▶ _SOURCE EXTRACT_

96 comments

[ 3.2 ms ] story [ 172 ms ] thread
It seems like this is a response to Ian "Hixie" Hickson (co-founder and tech lead of Flutter) leaving Google (but not leaving Flutter).

https://ln.hixie.ch/?start=1700627532&count=1

Serious question concerning how much of a bubble I am in:

> Flutter is amazingly successful. It's already the leading mobile app development framework

Is this true? Over iOS native, Android native, React Native, or any other hybrid frameworks?

EDIT: numbers can tell different stories, but here's one at least against React Native (which I'm most interested in) in Flutter's favor: https://stackoverflow.blog/2022/02/21/why-flutter-is-the-mos...

"Percentage of Stack Overflow questions that month" is not a good measurement for a tool's popularity or a measure of its use.
Very much agree.

I would say in jest that it might be inversely correlated with success, but you also wouldn't want to work with, say, brainfuck.

In terms of numbers I don't know but I personally chose it from my apps and to me it's the best framework out there at the moment.

▶ _RECORDED INFORMATION_
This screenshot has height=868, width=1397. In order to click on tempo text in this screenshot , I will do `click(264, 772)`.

--

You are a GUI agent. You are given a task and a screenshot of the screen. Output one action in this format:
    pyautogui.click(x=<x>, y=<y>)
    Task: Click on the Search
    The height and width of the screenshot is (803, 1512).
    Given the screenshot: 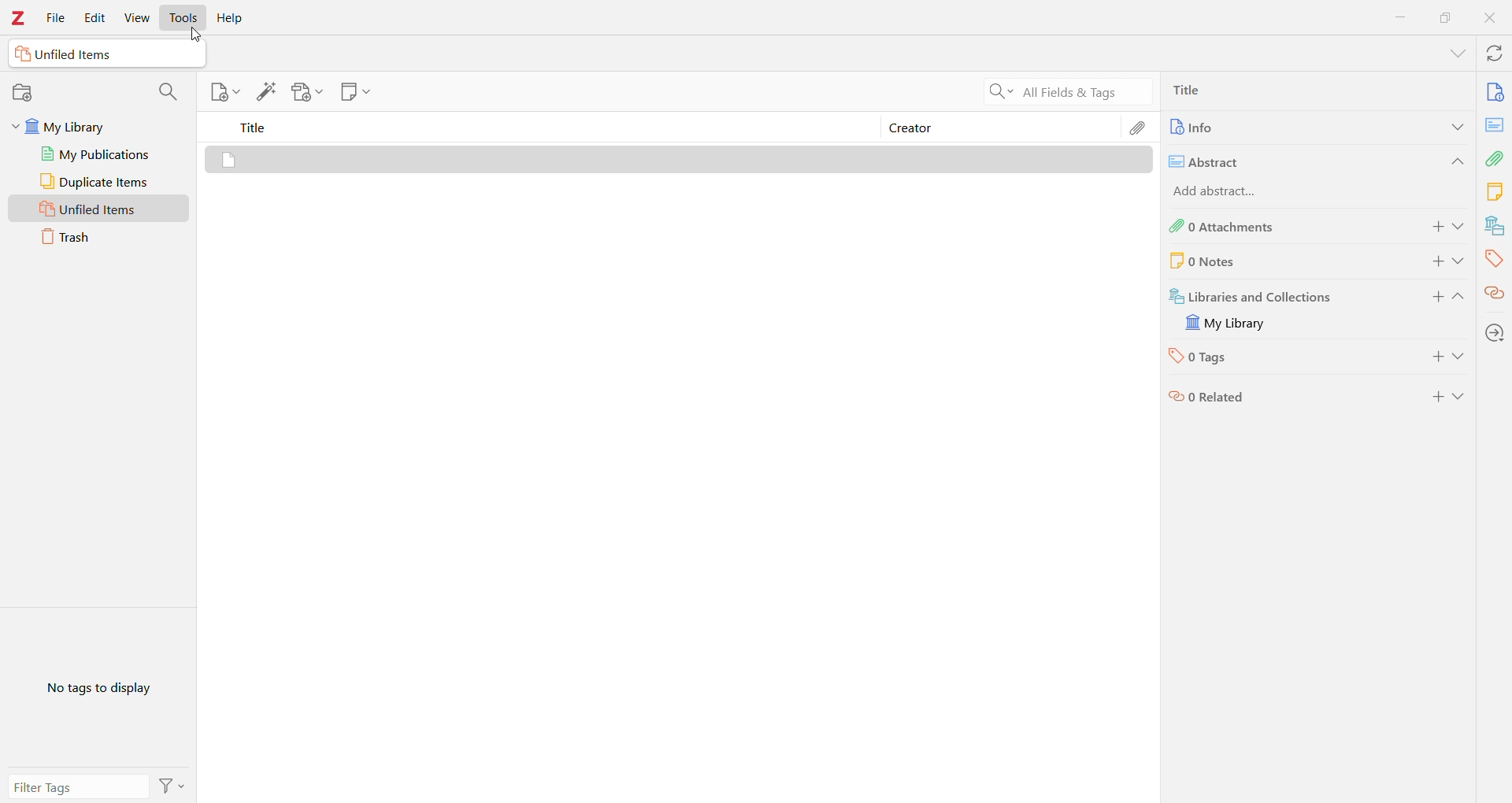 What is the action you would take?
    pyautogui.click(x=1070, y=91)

▶ _DO THIS_
Retype the Flutter comment thread word for word, from "https://ln.hixie.ch/?start=1700627532&count=1" to "other hybrid frameworks?".

▶ _SOLUTION_
https://ln.hixie.ch/?start=1700627532&count=1

Serious question concerning how much of a bubble I am in:

> Flutter is amazingly successful. It's already the leading mobile app development framework

Is this true? Over iOS native, Android native, React Native, or any other hybrid frameworks?